** Task goal **
How many lines in the entries below contain the string "agent"? Reply with the number only.

__________________________________________________

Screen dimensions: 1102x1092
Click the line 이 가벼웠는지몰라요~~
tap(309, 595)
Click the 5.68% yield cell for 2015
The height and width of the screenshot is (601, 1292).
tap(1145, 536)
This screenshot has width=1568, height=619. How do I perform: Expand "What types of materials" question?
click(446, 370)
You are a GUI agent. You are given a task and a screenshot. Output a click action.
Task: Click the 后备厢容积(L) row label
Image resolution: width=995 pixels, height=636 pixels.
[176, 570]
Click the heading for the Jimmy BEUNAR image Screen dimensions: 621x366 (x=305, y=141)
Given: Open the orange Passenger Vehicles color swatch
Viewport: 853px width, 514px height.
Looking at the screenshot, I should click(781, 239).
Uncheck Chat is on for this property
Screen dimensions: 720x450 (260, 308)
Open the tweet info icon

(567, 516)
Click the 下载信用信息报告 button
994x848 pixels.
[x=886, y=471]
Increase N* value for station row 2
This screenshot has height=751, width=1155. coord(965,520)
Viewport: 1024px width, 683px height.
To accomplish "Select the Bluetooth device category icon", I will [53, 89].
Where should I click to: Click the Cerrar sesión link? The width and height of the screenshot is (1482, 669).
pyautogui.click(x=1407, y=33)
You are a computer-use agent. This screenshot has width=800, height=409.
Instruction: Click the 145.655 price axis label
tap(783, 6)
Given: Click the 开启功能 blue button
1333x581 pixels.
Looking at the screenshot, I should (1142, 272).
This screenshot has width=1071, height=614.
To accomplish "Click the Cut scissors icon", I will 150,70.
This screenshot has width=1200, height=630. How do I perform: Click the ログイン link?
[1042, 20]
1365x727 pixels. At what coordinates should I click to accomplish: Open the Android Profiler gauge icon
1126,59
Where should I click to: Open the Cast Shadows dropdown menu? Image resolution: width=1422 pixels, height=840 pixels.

__________________________________________________

** Problem solution **
2